Kellie Leyland

Personal information
- Full name: Kellie-Ann Leyland
- Date of birth: 5 November 1986 (age 39)
- Place of birth: St Helens, Merseyside, England
- Height: 5 ft 5 in (1.65 m)
- Position: Centre-back

College career
- Years: Team / Apps / (Gls)
- 2005–2008: Hartford Hawks

Senior career*
- Years: Team / Apps / (Gls)
- 2008: Northland Raiders
- 2009: Ottawa Fury Women
- 2009–2011: Curzon Ashton Ladies

International career
- 2005–: Northern Ireland

= Kellie-Ann Leyland =

Northern Irish footballer (born 1986)

Kellie-Ann Leyland (born 5 November 1986 in St Helens, Merseyside) is an English-born Northern Irish former footballer. She played for Curzon Ashton Ladies and Northern Ireland as a central defender.

==Club career==

===Early career===
Leyland represented Newton-le-Willows High School and Merseyside Girls U16s. She played for Huyton, Sefton and Garswood Saints at club level and also attended the Centres of Excellence at Liverpool, Burnley, Everton and Tranmere Rovers.

She took A-Levels at the national women's football academy in Durham from 2003 to 2005, then departed to America on a scholarship.

===Senior career===
Leyland played for the Hartford Hawks for four seasons while attending the University of Hartford. She played for Northern Irish club Northland Raiders to maintain fitness during the winter.

Leyland signed for W-League club Ottawa Fury Women in 2009.

For 2009–10, Leyland joined Curzon Ashton Ladies in the FA Women's Premier League Northern Division. Her appearances were curtailed by a serious knee injury.

==International career==
Leyland played for England U-17s as a 15-year-old.

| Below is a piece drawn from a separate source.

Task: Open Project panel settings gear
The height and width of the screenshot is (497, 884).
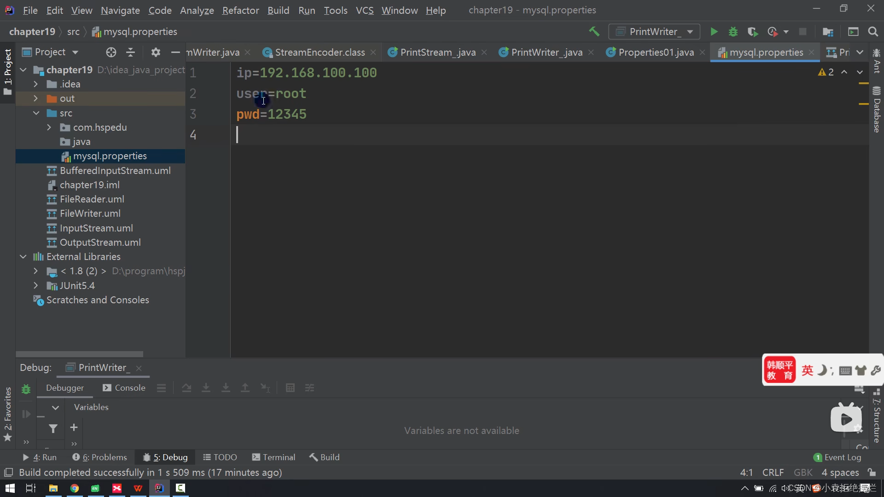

But in 2003 she switched allegiance to Northern Ireland and captained their U-19s.

She went on to be a full Northern Ireland international, making her debut in a 3–1 defeat to Sweden on 5 March 2005.

==Personal life==
Leyland's mother, Jenny Leyland, was awarded an MBE for services to grassroots football in January 2011. Leyland senior is a youth football coach in Cheshire and also Runcorn Linnets' physiotherapist.